By Thegenaboveme @TheGenAboveMe

Age and Political Affiliation

Image by Hillary.

With discussion of politics dominating news outlets and water cooler conversation, sometimes people bring up this question:
Does a person's age influence a person's political affiliation?
Let's take the Baby Boomers as an example (those born 1946 to 1964).  As a group, do they affiliate more with liberal, conservative, or even moderate political ideals?
In January of 2015, the Gallup company posted an article showing how conservative political affiliation increases in age in the polling of these four voting-eligible generations: Millennials (28%), Generation X (35%), Baby Boomers (44%), and Traditionalists (48%).
First of all, several factors can influence trends in the political affiliation of an age group. Demographers consider many influences, for example the age effect or the period effect.
If political affiliation is influence by the age affect, then the assumption would be that people ages 52 and 70 years of age would consistently poll at 44% conservative in their political affiliation in every presidential election past (i.e., 1960 election), present (2016 election), and future (i.e., 2072 election).
If political affiliation is influenced by the period effect, then the assumption would be that all people who experienced the same cultural events would demonstrate the same trends in political affiliation.
In the case of the Baby Boomers, the major forces would include (but are not limited to) the availability of reliable birth control, the expansion of civil rights, the US involvement in the Vietnam War, the computer revolution, and the end of the Cold War.
The assumption is that any generation of people who experience these events would choose the same political affiliation--if somehow those cultural events someone had happened to people born decades before or decades after.

WORK TO COMPLETE:
A. In the post on age and political affiliation, what percentage of Baby Boomers did the Gallup polling show as conservative?
B. Reproduce everything in the post on age and political affiliation from "Let's take the" down to "moderate political ideals?".
C. Translate this sentence from the post on age and political affiliation into Spanish: "First of all, several factors can influence trends in the political affiliation of an age group."
The rows have no connection to the post on age and political affiliation.

Source data:
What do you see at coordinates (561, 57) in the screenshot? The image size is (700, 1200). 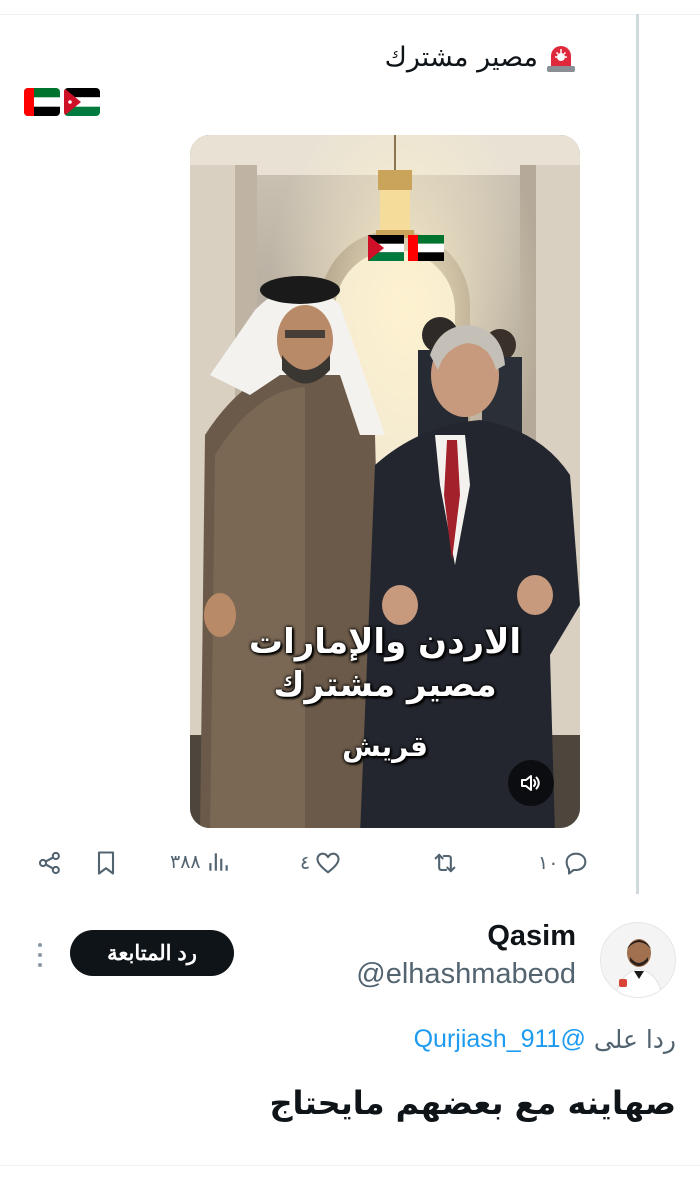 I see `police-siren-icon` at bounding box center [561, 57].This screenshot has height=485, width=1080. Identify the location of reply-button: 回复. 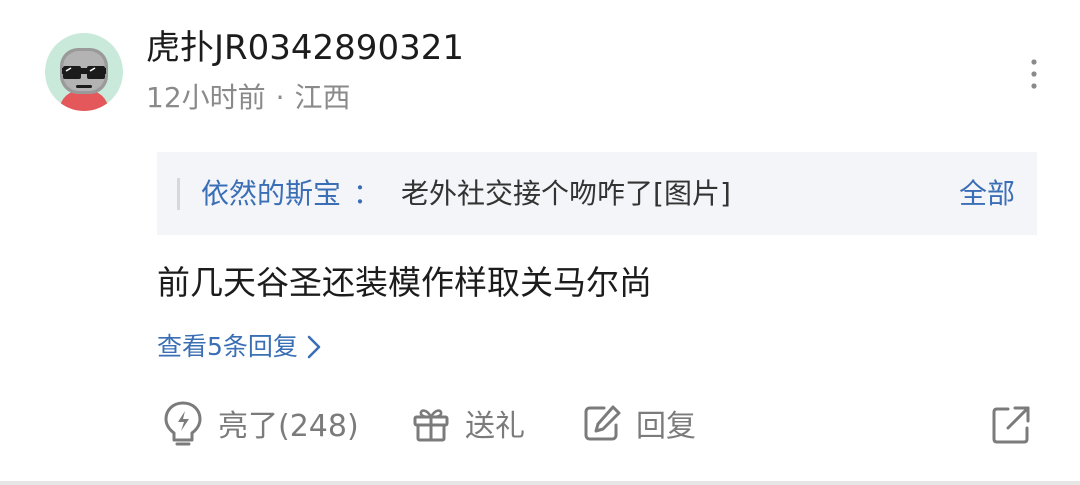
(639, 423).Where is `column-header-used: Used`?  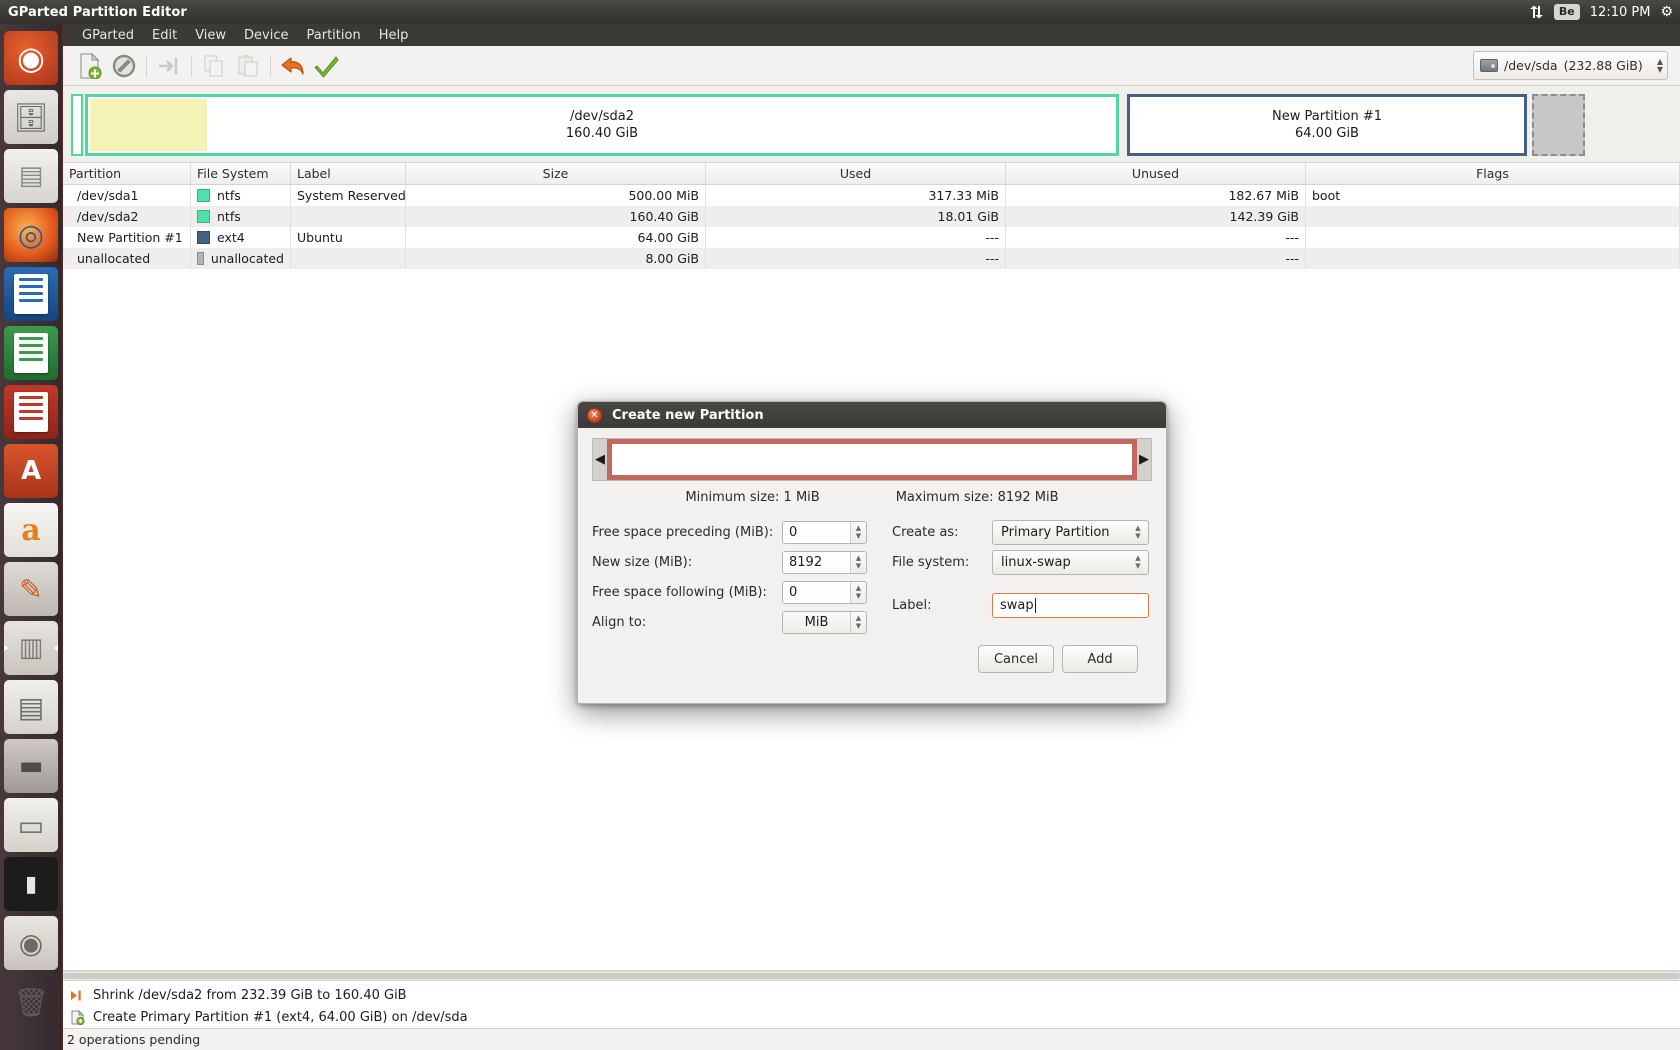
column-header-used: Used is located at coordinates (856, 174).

ANSWERS:
A. 44%

B.
Let's take the Baby Boomers as an example (those born 1946 to 1964).  As a group, do they affiliate more with liberal, conservative, or even moderate political ideals?

C. En primer lugar, varios factores pueden influir en las tendencias de la afiliación política de un grupo de edad.